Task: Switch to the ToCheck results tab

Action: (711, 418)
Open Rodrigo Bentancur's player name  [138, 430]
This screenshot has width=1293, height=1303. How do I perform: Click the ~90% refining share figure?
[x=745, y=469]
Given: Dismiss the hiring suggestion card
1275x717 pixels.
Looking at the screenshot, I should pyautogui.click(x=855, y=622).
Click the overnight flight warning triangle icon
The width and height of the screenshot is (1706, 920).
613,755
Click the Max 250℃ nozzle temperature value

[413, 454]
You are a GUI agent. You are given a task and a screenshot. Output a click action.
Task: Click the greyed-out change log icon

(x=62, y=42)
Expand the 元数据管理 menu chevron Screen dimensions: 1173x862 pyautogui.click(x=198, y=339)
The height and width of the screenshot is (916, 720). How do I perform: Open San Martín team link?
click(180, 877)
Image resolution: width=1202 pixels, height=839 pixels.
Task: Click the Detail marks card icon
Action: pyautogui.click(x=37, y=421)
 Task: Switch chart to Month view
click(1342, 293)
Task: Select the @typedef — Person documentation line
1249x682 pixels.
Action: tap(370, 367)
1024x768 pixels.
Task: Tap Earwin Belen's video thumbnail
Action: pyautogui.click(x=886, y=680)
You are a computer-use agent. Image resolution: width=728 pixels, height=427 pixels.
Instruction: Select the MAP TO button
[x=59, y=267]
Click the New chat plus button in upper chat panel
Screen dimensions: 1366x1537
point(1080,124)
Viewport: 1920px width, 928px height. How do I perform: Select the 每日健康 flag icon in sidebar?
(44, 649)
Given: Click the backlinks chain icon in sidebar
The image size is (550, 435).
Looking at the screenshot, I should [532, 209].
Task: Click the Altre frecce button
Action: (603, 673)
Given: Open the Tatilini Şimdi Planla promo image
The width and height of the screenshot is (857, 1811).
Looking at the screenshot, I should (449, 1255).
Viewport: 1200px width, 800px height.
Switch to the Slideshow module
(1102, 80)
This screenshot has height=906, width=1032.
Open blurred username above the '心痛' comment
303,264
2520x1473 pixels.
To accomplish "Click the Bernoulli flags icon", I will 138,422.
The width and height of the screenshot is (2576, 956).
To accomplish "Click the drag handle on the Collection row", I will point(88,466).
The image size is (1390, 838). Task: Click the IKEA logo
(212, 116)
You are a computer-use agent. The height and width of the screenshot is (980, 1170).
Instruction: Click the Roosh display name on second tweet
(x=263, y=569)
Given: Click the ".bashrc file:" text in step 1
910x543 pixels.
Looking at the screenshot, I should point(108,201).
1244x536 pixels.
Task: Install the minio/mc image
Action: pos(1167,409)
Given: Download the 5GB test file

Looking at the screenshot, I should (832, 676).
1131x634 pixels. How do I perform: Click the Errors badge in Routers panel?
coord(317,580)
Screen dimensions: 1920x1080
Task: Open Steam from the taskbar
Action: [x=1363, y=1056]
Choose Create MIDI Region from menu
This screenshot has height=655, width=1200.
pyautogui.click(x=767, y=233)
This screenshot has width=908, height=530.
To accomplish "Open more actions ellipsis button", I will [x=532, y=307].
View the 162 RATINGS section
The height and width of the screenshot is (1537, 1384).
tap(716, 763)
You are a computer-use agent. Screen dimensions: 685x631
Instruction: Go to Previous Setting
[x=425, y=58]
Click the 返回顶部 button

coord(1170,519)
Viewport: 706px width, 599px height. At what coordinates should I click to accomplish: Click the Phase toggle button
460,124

— WORK REQUIRED —
Count the lines in the records above that contain the string "card", treating uppercase and lowercase as different. Reply with the number alone.

— ANSWER TO THIS PROBLEM —
2